December 15.

“A Portrait of Australia With Important Bits Missing” by Glenn Loughrey

 

Killing cattle...and Aborigines

Governor Arthur's intention was to use extreme measures and force the Aborigines in the Settled Districts to surrender.

[Governor] Arthur was confident the measures would work because he was in the process of expanding the number of police districts in the Settled Districts from five to nine and increasing the number of field police so that they could support the magistrates in containing convict unrest and Aboriginal insurgency. He also established military posts at Bothwell on the Clyde river, at Ross Bridge in the central Midlands, at present-day Longford in the north-west, at St Paul’s Plains in the north east, and at Waterloo Point on the east coast near present-day Swansea. With these new measures, Arthur was confident that the settlers' demands for assistance to expel Aboriginal insurgents or force their surrender could now be met. [1]

The editor of the Colonial Times was in no doubt that the government notice was tantamount to a declaration of war on the Aborigines in the Settled Districts. 'With the murder of a colonist still fresh to their memory, the people will kill, destroy, and if possible, exterminate every black in the island, at least as many as they fall in with'. [2]

The editor's prediction was much closer to the truth than Arthur perhaps intended. Or was it? In placing fifty-five more troops in the field, Arthur, as an experienced army officer, must have known that such an outcome was highly likely. The meaning and intention of the government notice of 29 November 1826* has been interpreted by historians in very different ways. But a close examination of its effects over the following eighteen months suggests that Arthur's intention was to use extreme measures and force the Aborigines in the Settled Districts to surrender. Then, as he later pointed out, he intended to negotiate with their chiefs to relocate them to a designated reserve in the north-east. [3] What he did not expect was that the Big River, Oyster Bay, North Midlands and North nations would employ successful guerilla tactics to keep the settlers and the army at bay. But it would come at a huge cost.

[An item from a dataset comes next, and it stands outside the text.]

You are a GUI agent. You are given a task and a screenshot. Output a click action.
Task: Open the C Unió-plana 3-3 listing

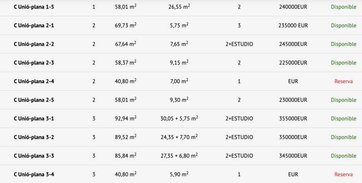[x=34, y=156]
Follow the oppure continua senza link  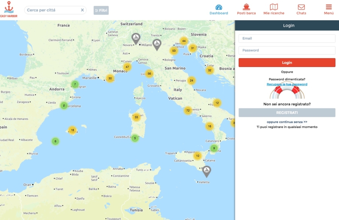(x=287, y=121)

  1. HRA, series I, vol. xii, 21; HRA, series III, vol. vii, 608-12, 693; BPP, 'Van Diemen's Land', 201.

  2. Colonial Times,15 December 1826

  3. BPP, 'Van Diemen's Land', 6.

Acknowledgment: Lyndall Ryan, Tasmanian Aborigines, pp. 82-83, 368 n. 17, n.18, n.19.

____

* For the government notice, see entry for 29 November.

The killing of cattle...and Aborigines

In August 1852 it was reported that the Aborigines were killing cattle on Ogilvie's Wachoo station and Hall's Yamboucal station on the Balonne River. Sergeant Dempster and his troopers set off on patrol of the Fitzroy Downs, and the Coogan Balonne rivers. In their first encounter with Aborigines, west of Wallumbilla creek, two Aborigines were reported to have been killed. A few days later four more Aborigines were reported to have been killed in a major confrontation on Ogilvie's Wachoo station. [1] In December 1852 Seargeant Skelton reported that he and his troopers had killed six more Aborigines on Ockerbilla station near Surat. [2]

  1. Richard Dempster to George Fulford, 10 September 1852, QSA NMP/4. For detailed discussion see Leslie Skinner, Police of the Pastoral Frontier, pp. 93-96; and Patrick Collins, Goodbye Bussamarai, ch. 16.

  2. Sergeant Skelton to George Fulford, 15 December 1852, QSA, NMP/4. See also Patrick Collins, Goodbye Bussamarai, pp. 200-205.

Acknowledgment: Copland, Richards and Walker, One Hour More Daylight, p. 65 n.187, n.188.